Nicholas Kristof, as he often does, reminded us this week of the global and economic dimensions of the struggle for women’s health, safety and equality.
He starts with the simple story of Shamshad, an 11-year-old girl who was raped and murdered in rural Pakistan. Her parents have not been able to find any local or national justice for her death. And what’s worse is that they themselves have been targeted for making such a big deal out of it.
Amidst all the active governmental neglect of violence against women, though, Shamshad’s parents, writes Kristof, “have found a sanctuary: the shelter run by Mukhtar Mai here in the remote village of Meerwala.”
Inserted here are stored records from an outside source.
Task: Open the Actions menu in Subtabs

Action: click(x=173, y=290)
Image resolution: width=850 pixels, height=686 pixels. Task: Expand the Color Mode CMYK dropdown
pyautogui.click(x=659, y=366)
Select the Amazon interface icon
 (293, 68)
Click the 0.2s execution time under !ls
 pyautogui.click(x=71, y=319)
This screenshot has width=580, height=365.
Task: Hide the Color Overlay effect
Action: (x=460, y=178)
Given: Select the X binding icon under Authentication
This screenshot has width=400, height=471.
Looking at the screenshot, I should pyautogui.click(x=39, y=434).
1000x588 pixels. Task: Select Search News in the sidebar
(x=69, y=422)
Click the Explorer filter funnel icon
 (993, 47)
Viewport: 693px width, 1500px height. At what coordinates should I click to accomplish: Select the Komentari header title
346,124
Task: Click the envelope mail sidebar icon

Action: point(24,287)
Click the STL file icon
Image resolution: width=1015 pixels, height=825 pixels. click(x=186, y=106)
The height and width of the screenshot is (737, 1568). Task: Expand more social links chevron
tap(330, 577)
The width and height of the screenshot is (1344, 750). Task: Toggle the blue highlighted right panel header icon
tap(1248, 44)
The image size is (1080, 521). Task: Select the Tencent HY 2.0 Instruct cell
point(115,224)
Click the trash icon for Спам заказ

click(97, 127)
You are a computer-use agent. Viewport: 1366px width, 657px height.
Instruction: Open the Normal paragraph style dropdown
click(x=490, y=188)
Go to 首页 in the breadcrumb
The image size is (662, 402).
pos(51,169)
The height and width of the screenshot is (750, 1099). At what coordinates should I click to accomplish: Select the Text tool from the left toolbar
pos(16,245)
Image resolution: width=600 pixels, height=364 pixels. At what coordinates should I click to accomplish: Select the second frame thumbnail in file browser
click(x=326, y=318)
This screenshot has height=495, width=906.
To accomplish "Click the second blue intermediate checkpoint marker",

Mukhtar (who also goes by the name Mukhtaran Bibi) survived a gang rape to become a fervent campaigner for voiceless women in Pakistan.
I’ve written about Mukhtar repeatedly over the last few years, and she now runs several schools, an ambulance service and a womens aid group. Her home and courtyard are full of women and girls who trickle in each day, shell-shocked by injustice or disfigured by beatings or acid attacks. Mukhtar arranges medical or legal help and does what she can to address their needs. Mukhtar arranges medical or legal help and does what she can to address their needs.
In this particular case, Shamshad’s parents are receiving help from Aisha, a women who Mukhtar had rescued earlier and is now replicating her work.
Unfortunately, now Mukhtar herself is being targeted — along with her top aide and closest friend, Naseem Akhtar — and it looks like the harassment is coming from the government of President Musharraf, “who fears that Mukhtar displays Pakistan’s dirty laundry before the world.” Specifically, “Naseem’s brother was in a mysterious vehicle accident, her father was ordered arrested for no apparent reason and her own house was broken into.”
In the final line of his op-ed, Kristof boldly wields what power he has: “I have a message for President Musharraf: Don’t even think about it. Start protecting Mukhtar instead of harassing her. And if any ‘accident’ happens to Mukhtar or Naseem, you will be held responsible before the world. We are watching.”
In a complementary blog entry, Kristof points to specific organizations that concerned readers can contact if they don’t want to be “voiceless” themselves. Some excellent comments follow.